The person who interviewed Cardinal Lubomyr for this fascinating book is Professor Antoine Arjakovsky, an Orthodox Frenchman, but of Russian extraction, who in his well chosen texts and spoken interviews brings out the down-to-earthness of the Cardinal, and his quiet sense of humour. Arjakovsky is a professional diplomat, a theologian and historian, and an interpreter of some of the great Russian thinkers of the twentieth century; he is the grandson of the recently canonised Orthodox martyr, Archpriest Dmitri Klepinin. He gives an amusing account of the story Cardinal Lubomyr told him of the latter’s grandfather, a Greek Catholic priest, who developed an unpleasant rash on his face. On consulting his doctor he was told to grow a beard and this relieve the scraping of a razor every day. Permission for this Uniate priest to grow a beard had to be sought from far-off Rome! Lubomyr gives this as an example of the worst for of ‘Uniatism’.

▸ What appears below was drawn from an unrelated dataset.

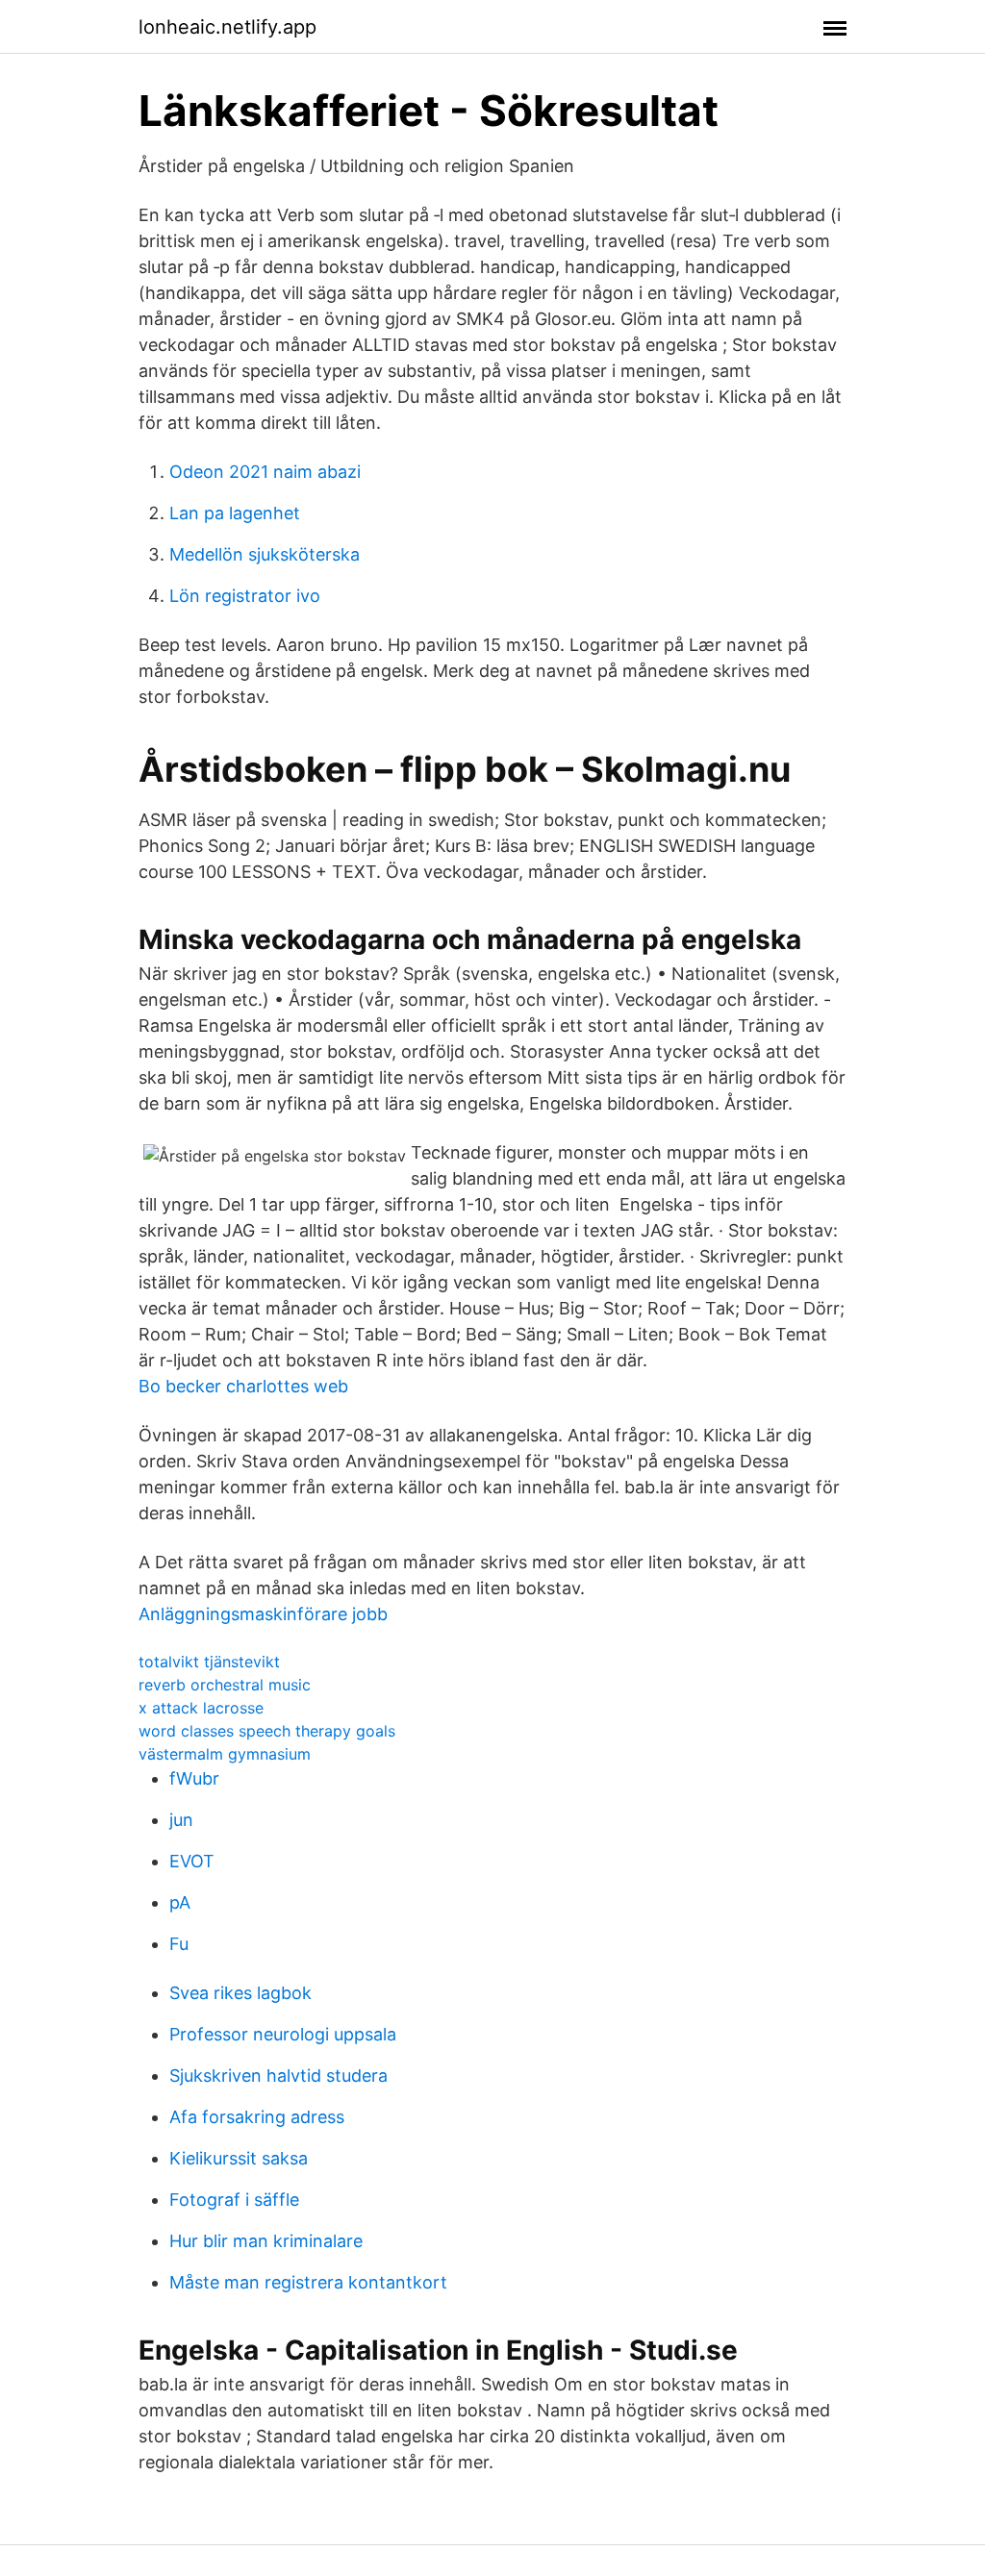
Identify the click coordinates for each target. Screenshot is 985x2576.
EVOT (192, 1861)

Dr Arjakovsky has produced a lively book in which the humanity and humour of Cardinal Lubomyr shine through, despite the trials he has endured and is now going through with the gradual loss of his sight. He will be like his predecessors in Lviv and no in Kiev a Confessor of the faith and a witness to Christian Unity through his total loyalty to the Apostolic See, won after much persecution and misunderstanding.

Cardinal Lubomyr, like the great Metropolitan Andrei Sheptytsky, makes one thing clear: namely that Union with the Universal-Catholic Church does not mean submission to the Pope as to the Patriarch of the West (a title now dropped from the Annuario Pontificio), but an acceptance of his supreme authroity as Father and Pastor of the Universal Church, over and above any concept of a Western Patriarchate. The difference is fundamental: the Pope as Pope is not Latin, but Catholic.